In the 1950s the country was embroiled in the idea of building a large dam, deep in the confines of Dinosaur National Monument that would have flooded the canyons and squandered the natural and cultural heritage for all future generations. That fight brought about the modern ideals of protecting wild places into the American mainstream. Today, the concept of wilderness — flawed, imperfect, but noble, eloquent and right — must evolve. To protect special places like Dinosaur means protecting the integrity of lands all around them.
Like the priority system of water allocation, the general mining law and other tenets of capitalism, the oil and gas program is shaped by the industry it’s intended to regulate. For example, of all lands managed by the Bureau of Land Management, 90% are open to oil and gas leasing, with energy development being prioritized above all other land uses.
This is clearly evident south of Dinosaur in the Uinta Basin. Tens of thousands of wells tap the land, representing a lack of restraint of long term vision, to say nothing of the looming challenge of curbing fossil fuel emissions. The bureau’s mission explicitly states the need to “meet the present and future needs of the American people.” While energy development has brought short-term wealth to these communities, it’s also brought the worst air quality in the nation at times, painful episodes of boom and bust; and it certainly doesn’t serve our future.
The federal oil and gas program desperately needs to be modernized. The programs are full of subsidies, loopholes and policies that favor the oil and gas industry. Americans lose billions of dollars in revenue annually, allowing the industry to stockpile million acres of unused leases. Not only should we raise the cost to drill on public lands, but we should hold companies responsible for the cost of cleanup and end the leasing of lands with low or no potential for oil and gas.
One example sits directly on the western edge of Dinosaur National Monument, a set of exploratory oil wells overlapping wildlands full of cultural remnants and priority sage grouse habitat. When an operator acquires an oil and gas lease like this, the public’s interest is deemed to be satisfied only if the operator commences actual drilling operations. This is a requirement of their lease agreement with the BLM. Failure to do so invalidates the agreement.
The primary term of oil and gas lease is 10 years, yet this operator has maintained a grip on these leases for more than two decades, effectively holding public land hostage. Zombie leases like this need to be stopped; they are a maddening example of why our national oil and gas program needs not only updating but revolution.
The new federal policies that the Bureau of Land Management has recently proposed is a start. I applaud the promising package of updates for oil and gas leasing across hundreds of millions of acres of our shared lands.
But they need to go further. The updates could better protect threatened numerous national parks that are situated in regions with dense oil and gas development, and essential wildlife habitat and migration corridors threatened by encroaching drilling operations.
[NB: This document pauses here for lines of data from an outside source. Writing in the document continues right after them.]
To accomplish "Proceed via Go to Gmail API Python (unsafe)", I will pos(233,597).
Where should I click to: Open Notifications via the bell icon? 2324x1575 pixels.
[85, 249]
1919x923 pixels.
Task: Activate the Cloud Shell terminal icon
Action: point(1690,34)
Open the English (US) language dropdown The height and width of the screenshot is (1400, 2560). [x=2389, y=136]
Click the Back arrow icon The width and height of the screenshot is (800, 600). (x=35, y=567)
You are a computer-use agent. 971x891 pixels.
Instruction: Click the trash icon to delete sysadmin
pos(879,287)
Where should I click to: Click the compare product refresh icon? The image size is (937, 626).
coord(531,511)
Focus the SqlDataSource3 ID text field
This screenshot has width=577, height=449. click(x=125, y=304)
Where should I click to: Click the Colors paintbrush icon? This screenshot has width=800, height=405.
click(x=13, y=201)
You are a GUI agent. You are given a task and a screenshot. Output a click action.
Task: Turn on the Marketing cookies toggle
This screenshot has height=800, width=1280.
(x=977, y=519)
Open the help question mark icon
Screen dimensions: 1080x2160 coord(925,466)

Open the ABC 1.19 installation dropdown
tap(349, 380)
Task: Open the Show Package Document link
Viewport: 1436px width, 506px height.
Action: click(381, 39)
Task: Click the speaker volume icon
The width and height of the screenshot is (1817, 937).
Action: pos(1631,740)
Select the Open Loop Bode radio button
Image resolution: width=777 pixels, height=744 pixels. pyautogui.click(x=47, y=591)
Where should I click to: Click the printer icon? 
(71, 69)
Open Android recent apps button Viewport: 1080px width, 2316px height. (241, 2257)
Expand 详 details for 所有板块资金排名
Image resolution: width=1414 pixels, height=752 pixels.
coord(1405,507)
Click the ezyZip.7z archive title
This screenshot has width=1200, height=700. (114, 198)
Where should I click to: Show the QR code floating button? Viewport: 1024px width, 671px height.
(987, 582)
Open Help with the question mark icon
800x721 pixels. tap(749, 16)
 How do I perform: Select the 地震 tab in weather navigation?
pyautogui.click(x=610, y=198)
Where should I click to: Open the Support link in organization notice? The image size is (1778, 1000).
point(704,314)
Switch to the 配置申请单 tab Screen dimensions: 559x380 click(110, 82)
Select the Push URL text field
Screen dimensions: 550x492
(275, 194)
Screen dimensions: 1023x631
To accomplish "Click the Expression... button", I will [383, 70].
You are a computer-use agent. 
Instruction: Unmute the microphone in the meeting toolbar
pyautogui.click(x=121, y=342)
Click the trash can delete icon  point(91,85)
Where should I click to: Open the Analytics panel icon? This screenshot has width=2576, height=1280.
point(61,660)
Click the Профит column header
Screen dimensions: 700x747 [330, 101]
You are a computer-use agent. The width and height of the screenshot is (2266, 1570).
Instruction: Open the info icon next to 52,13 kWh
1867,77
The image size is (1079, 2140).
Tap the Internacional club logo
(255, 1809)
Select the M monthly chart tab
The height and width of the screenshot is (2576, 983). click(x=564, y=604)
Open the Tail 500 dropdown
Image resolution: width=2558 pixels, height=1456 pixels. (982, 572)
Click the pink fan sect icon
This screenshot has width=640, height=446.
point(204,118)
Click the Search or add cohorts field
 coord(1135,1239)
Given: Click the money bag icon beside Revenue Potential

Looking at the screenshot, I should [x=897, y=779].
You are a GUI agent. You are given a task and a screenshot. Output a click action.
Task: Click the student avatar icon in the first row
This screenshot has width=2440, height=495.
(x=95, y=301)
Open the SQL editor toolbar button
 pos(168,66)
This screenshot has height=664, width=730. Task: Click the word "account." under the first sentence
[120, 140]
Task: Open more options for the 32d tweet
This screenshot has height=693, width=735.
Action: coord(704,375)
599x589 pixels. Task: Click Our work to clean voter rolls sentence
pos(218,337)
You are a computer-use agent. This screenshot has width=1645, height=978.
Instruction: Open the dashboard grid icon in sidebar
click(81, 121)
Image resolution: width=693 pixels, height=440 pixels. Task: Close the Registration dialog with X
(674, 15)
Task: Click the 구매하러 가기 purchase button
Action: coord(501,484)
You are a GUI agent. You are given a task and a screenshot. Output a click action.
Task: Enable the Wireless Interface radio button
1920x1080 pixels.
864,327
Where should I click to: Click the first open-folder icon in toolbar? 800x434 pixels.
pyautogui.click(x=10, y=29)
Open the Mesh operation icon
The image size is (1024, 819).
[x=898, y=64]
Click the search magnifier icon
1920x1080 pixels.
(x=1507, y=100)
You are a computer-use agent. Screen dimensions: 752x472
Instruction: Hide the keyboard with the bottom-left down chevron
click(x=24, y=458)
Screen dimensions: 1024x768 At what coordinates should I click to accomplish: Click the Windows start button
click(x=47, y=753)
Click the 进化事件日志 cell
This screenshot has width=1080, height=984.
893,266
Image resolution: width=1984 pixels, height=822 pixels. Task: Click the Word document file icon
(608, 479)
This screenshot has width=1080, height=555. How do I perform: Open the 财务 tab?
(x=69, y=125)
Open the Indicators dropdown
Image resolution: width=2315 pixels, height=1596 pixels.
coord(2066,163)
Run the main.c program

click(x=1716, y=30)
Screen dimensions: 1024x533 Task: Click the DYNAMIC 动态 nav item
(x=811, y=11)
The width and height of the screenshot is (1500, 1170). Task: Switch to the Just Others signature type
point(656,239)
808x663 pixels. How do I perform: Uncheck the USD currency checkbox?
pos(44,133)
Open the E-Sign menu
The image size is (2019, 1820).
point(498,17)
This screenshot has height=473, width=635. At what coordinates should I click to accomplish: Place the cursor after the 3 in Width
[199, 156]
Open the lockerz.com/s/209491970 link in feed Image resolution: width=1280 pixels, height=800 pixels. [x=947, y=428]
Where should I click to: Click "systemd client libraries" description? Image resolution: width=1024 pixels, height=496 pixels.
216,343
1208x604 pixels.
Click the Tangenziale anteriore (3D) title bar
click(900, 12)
This is a big-picture step in the right direction, but only one step.
I recognize that there’s a need for energy. We’re all consumers in some way, tethered and dependent on the global market network, but no reasonable mind will look at the thick industrialization of the Uinta Basin or Permian Basin and think this is a balanced, well-planned, and sustainable practice. Most importantly, we have to curb the escalating impacts of climate change inflamed by fossil fuels if we want a sustainable planet for future generations.
Taxpayers have bankrolled oil and gas companies for too long under the current program. We must ensure that taxpayers receive a fairer return for the use and development of public lands and align leasing and permitting decisions with its very own conservation goals. If you want to take a stand against reckless oil and gas drilling on public lands, you can submit a comment to the Bureau of Land Management before Sept. 22.